*The problem:*
Work through the listing below and count the lines that hold "refresh". Answer with the number alone.

★ ★ ★

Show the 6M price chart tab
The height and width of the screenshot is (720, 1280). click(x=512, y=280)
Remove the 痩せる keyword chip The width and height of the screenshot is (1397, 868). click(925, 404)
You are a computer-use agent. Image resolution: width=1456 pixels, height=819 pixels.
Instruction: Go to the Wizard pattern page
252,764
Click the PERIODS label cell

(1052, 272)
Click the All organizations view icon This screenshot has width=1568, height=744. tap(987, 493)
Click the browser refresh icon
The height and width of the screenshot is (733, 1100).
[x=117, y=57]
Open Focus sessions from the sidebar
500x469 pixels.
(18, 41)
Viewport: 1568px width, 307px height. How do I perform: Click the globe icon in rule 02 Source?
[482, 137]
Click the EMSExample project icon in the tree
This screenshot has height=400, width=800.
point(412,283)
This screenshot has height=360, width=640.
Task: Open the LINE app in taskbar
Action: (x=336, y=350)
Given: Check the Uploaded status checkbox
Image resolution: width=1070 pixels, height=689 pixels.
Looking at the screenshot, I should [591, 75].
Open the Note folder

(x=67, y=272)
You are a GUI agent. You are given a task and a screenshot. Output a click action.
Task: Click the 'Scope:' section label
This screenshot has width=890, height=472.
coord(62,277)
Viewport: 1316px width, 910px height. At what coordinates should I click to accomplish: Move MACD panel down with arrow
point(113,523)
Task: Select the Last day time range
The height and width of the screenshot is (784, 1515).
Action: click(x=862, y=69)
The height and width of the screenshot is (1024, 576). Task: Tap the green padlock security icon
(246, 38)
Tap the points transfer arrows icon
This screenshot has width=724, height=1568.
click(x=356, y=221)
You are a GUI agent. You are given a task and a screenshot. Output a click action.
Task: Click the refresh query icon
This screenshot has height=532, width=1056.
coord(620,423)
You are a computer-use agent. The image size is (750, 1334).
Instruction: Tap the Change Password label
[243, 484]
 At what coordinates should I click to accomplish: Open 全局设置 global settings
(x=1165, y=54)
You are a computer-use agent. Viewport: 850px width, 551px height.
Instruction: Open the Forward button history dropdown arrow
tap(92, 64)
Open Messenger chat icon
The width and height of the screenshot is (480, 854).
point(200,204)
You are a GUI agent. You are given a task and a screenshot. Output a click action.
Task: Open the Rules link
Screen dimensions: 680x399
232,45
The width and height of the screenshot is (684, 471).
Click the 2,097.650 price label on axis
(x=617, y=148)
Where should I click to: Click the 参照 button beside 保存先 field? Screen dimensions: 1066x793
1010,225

★ ★ ★

*Response:*
2